Well, that says something about you: you seem to want to please the
interviewer, to answer what is expected or wished for.
That kind of thing may be what a good interviewer is looking for,
but whether your reaction is enhancing your chances of employment with
that firm depends on what position they have in mind, company culture etc.
Another interviewer might just be checking up on your experience
and technical competence, like, "the toughest bug I've fixed was
a thread synchronization problem" or "a range error" or "a moth".
>Of course, I can name any number of tough bugs I've fixed,
I can't. It would be like asking me for the best or worse book I've read,
or music album, or some such. Even if you asked me for the most _recent_
I'd draw a blank. But I could name some good ones and some bad ones. At
least if you didn't require me to remember their _names_...
So this says something about you.
Bugs & the Fixing of Them are to you still individuals.
> but I don't fully understand what exactly are interviewers looking for.
Ah, again.
Why don't you ask _the interviewers_ instead of the newsers?
Be upfront about yourself. That way it's much easier to match person to
position. Perhaps you'll get something you didn't expect, happy ending,
whereas with striving to hard to fit some preconceived idea of what those
interviewers are looking for, you might find yourself not fitting.

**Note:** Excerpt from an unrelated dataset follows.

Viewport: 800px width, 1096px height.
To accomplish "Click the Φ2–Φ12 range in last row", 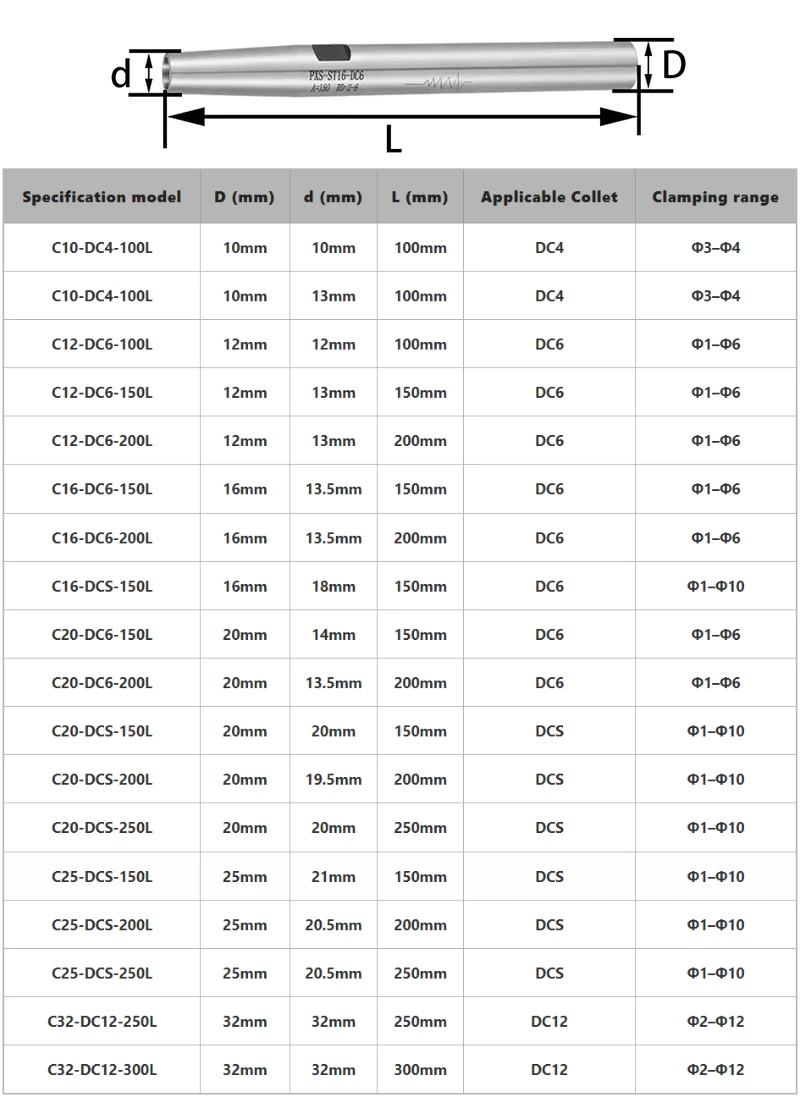I will (x=715, y=1069).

> Do they want to know the problem domain where the bug occurred? How I
> discovered it? How I fixed it? Where did I get help? Did I ask someone,
> or did I read documentation? How did I know the bug was fully fixed?
All of it and none of it.
Does she love me, does she not, ...
When in doubt, ask or declare. Or perhaps, as Heinlein put it, "when in
danger or in doubt, run in circles, scream and shout". Who knows, it
might be effective.
>At this point in my career, the biggest bugs I encounter aren't
>during programming; rather, the most troublesome ones are those
>found during design of a high-level architecture or schema. Should
>I mention this instead?
Why not? It indicates that you're able to consider several levels of the
software development process, and the impact of each. It says something
truthful about you, and that is good.
Personally, if ever asked such a question, I'd just mention compiler bugs
(with exception of hardware bugs they _are_ the toughest bugs, because
they're generally impossible to find by simple analysis, and generally
impossible to repair by reimplementing the apparently guilty module) and not
even ask for clarification of the question. I'd trust the interviewer to
talk straight and get around to any underlying "real" issue. Or not.